I think I’ll be changing the parchment paper after a few more sessions. I tend to change the paper between batches of miniatures. For example, I’ve been working on a batch of 10 28mm fantasy figures & will finish them tonight or tomorrow. I’ll put in a fresh sheet of paper for my next batch which is 12 10mm SYW French Infantry.

I don’t know how helpful this post is to you. But I know from “painful” experience that good tools make a big difference. Many many years ago a young Floozy was driving a nail with a cheap hammer (I can’t say Wal-Mart, because Wal-Mart wasn’t around back then) and the cheap hammer head bounced off of the nail striking the Floozy’s thumb with such force – she lost the nail & had a black & blue thumb for many months. A carpenter friend laughed & said my problem was that I used a cheap hammer that had no balance. Well, he sold me on buying a Plumb hammer. It cost twice as much as the cheap one, but it is still in the Floozy’s garage & it has been nearly half a century since the Floozy last hit her thumb with a hammer.

I’ll leave you with a cute “alien” – honestly I get a lot of painting inspiration from K-Pop videos.

11 thoughts on “A New Brush!

  1. Interesting post. I totally agree with you. Some of my sable brushes are five years old. I probably only use them once a week, but quality is genuinely cheaper in the long run.
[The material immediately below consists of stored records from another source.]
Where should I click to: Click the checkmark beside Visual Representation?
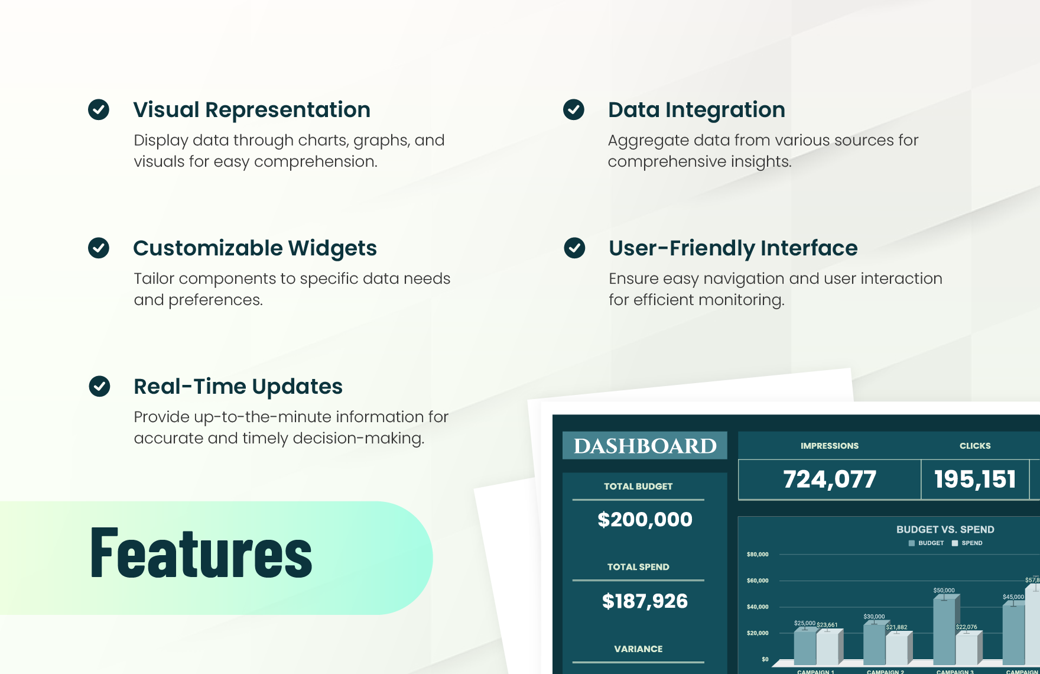tap(99, 109)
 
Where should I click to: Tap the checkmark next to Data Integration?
tap(574, 109)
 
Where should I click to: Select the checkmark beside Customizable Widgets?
tap(99, 248)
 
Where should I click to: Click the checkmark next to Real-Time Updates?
tap(99, 386)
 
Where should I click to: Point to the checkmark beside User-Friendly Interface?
tap(574, 248)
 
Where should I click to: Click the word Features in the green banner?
tap(201, 553)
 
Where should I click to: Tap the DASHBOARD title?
tap(645, 446)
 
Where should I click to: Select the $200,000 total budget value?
tap(645, 520)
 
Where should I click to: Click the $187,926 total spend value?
tap(645, 601)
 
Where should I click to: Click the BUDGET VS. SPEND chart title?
tap(945, 529)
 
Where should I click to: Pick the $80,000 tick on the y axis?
tap(758, 555)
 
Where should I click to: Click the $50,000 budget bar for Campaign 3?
tap(944, 630)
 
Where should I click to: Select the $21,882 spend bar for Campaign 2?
tap(896, 648)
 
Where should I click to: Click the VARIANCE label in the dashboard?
tap(638, 649)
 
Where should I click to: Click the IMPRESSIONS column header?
tap(830, 446)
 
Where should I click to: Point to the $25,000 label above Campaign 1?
tap(804, 623)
Same goes for tools, kitchen utensils, knives ……..

  2. Interesting post. I tend to go cheap and disposable as I’d hate for my scrappy technique to ruin a fancy brush.

    A wet palette could be a worthwhile investment though.
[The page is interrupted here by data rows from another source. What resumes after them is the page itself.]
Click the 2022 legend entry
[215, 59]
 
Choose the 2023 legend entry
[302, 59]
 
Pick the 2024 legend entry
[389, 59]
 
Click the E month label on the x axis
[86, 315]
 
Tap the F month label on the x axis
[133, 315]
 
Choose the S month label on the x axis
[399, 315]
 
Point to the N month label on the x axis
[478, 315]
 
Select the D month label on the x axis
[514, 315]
    1. I’ve really been surprised at how much more productive I am using a wet palette. I use less paint & it is easier to mix & blend colors. Also, since the paint stays wet longer, I can paint spots I missed in the first pass. Nothing is as frustrating than mixing the right skin tones from base to highlights only to discover an unpainted ear sticking out from under hair later & then have to match the paint.

  3. Hope the brush works out for you…This reminds me I need to check on their return policy. I just ordered one direct from them, and it’s already frayed worse than your “old brush” there. My last WNS7 lasted about 3 months before going south. So I haven’t had a lot of luck with them lately. Not sure if COVID is impacting the quality control. Certainly hope not, as they have been my goto brush for awhile. I tend not to order them from Amazon, because even though they can be cheaper, it’s also more risk of getting a bad one.

  4. I’ve spent the summer working through my collection of brushes I bought but never used and thinking about buying a new, and expensive brush, instead of whatever was on sale at Hobby Lobby. I think I’ll go ahead and take the plunge, though I may have to have the local art store order the brush from their main store in Denver.

  5. I’ve never resolved which is best – expensive brush or cheap ones. I’ve had ‘special value’ brushes which have been terrific for years and pricier ones which have been very disappointing. That said, I’ve had lots of cheap junk brushes too! Mostly I use them for brutally dry brushing things. I think you’ve convinced me to invest in a new nice brush for Christmas.

    Also, why have I never gone for a wet palette? I saw a tutorial once which I thought looked a great idea but I’ve still never taken the plunge. Maybe your humble post has transformed my painting routine!

  6. I don’t think I’ll ever buy expensive brushes again. I paid a bloody fortune for thee W-N brushes, took five months for them to get to me in Mexico (Covid 19 was blamed) and I think they’re like wet noodles. I also bought a set of Kolinsky sable hair travel brushes from Germany and have the same experience-they don’t hold a point for detail work. I don’t know if I got knockoffs, or what but I’ve used cheap synthetics that worked much better. Live and learn.

  7. This comment is just for your information. I was using Johnson’s baby shampoo to clean my brushes and found out that it is a hi alkaline shampoo and I think the soap would be to. The baby shampoo would fray my brushes so I changed to a neutral ph shampoo and it made all the difference in the brushes curling and made then last longer. An other trick is to put hair conditioner on after the wash. It will save your brushes. This only works with natural hair brushes but I do it to all art brushes.